Watch (or read) Alive. Those guys had to deal with avalanches and starvation and isolation and turning on each other. There was an obstacle at every turn, every few minutes. Here, there are no obstacles! Where’s the drama in that?
Then, when you do cut back to the past, only cut back to him and his father. And build up more of a hatred there. His father should be heartless, unloving, only about teaching his son to be better (at whatever it is he’s teaching him). Norman then grows to resent his father. That way the movie is about this kid who’s gone his whole life believing his father didn’t love him, that he only cared about torturing him, only to learn he actually loved him more than anything, because he prepared him for this moment.

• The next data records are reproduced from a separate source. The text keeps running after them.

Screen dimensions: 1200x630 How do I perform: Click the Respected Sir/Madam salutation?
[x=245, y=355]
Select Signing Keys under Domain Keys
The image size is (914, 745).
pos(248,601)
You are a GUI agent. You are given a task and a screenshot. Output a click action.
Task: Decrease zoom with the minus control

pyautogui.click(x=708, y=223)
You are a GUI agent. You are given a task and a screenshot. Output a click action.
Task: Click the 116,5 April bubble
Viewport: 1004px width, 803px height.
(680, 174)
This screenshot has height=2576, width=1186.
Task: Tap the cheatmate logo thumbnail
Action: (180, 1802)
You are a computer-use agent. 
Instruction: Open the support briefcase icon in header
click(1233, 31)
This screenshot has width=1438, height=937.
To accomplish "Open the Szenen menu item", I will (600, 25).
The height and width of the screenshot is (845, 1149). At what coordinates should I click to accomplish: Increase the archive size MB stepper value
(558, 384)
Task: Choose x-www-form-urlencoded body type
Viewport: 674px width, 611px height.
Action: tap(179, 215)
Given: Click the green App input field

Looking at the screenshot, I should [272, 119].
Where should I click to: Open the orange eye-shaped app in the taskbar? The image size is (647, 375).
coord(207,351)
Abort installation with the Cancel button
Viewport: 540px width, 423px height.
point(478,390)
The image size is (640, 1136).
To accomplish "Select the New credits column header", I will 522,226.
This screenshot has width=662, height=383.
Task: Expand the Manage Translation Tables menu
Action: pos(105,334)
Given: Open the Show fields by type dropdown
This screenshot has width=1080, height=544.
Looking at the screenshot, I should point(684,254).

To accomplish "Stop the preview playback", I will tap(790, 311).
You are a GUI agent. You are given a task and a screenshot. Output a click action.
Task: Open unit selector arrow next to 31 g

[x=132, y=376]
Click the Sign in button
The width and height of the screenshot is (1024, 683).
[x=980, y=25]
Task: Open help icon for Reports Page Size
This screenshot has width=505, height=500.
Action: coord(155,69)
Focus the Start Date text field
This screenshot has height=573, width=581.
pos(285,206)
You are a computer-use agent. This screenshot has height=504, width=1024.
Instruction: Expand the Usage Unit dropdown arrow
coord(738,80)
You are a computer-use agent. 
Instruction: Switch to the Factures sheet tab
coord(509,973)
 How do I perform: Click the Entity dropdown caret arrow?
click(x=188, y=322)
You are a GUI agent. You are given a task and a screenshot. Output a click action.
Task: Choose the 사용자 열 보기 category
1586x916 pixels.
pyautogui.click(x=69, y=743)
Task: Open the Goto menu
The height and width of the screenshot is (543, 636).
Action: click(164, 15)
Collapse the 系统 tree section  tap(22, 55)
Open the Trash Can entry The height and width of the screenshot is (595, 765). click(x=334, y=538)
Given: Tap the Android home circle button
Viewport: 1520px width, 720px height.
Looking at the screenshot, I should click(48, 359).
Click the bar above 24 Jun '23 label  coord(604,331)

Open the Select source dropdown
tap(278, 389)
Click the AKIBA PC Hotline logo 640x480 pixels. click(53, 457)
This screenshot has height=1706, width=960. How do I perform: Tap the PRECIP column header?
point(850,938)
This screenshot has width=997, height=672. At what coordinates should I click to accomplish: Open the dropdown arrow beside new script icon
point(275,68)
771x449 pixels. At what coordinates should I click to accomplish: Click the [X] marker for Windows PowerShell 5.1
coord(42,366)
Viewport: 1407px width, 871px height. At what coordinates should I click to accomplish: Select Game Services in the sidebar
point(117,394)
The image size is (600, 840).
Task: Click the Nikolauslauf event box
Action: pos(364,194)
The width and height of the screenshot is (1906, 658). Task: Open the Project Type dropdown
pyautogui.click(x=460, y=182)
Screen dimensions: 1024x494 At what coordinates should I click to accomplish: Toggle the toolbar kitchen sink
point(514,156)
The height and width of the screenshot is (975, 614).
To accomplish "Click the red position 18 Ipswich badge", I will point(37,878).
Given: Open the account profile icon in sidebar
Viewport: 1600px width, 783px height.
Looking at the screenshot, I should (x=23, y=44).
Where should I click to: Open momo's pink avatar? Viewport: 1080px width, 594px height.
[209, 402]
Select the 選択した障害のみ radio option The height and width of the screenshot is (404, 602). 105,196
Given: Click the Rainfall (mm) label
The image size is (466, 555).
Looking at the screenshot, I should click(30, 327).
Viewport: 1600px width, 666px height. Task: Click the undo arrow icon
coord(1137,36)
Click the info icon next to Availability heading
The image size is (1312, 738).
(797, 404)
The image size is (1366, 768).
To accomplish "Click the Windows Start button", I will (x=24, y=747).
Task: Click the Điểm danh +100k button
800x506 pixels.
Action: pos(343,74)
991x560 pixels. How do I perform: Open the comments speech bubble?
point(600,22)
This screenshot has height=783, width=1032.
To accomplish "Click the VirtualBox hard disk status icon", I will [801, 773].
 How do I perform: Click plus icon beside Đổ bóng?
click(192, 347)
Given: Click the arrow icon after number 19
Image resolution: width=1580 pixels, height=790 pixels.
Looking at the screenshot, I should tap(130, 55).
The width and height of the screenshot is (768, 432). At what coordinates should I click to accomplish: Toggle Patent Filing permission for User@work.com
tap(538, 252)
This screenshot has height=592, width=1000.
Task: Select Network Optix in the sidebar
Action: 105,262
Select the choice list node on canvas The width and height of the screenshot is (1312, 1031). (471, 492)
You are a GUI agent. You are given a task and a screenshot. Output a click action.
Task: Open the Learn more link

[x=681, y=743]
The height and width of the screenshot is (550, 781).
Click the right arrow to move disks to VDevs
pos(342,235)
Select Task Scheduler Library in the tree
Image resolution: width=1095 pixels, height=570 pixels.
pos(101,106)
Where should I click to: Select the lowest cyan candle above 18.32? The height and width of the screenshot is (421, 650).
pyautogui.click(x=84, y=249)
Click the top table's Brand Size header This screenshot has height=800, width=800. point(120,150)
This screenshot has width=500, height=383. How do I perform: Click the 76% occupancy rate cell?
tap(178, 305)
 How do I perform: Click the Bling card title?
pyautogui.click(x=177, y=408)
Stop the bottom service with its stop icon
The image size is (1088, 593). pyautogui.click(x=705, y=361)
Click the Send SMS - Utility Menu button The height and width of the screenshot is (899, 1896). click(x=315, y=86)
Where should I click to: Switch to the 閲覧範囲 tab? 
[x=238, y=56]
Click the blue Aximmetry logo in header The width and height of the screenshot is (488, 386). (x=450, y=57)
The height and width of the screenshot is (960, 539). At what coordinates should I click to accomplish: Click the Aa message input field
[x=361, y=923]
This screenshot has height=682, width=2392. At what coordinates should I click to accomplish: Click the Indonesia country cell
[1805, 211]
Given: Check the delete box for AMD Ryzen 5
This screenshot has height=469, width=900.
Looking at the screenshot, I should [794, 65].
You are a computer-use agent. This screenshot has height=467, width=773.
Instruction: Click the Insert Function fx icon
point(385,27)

I’m not even scratching the surface here. There were SOOOO many other things wrong with this script – such as the fact that 11 year old Norman talked like he was 22 the whole time. But I’ve already crashed this script into the side of a mountain enough. I’m getting off this mountain. Does anybody have a snowboard I can borrow?
[x] What the hell did I just read?
[ ] wasn’t for me
[ ] worth the read
[ ] impressive
[ ] genius
What I learned: This script suffers from one of the worst mistakes you can make as a screenwriter – the passive hero. Norman doesn’t talk much. He doesn’t do much. He just listens to his dad and reacts. Even the 8 pages where he does act (on the mountain) feel restrained. Be REALLY wary of protagonists who don’t talk and are followers. There’s an incredibly high chance they’re boring.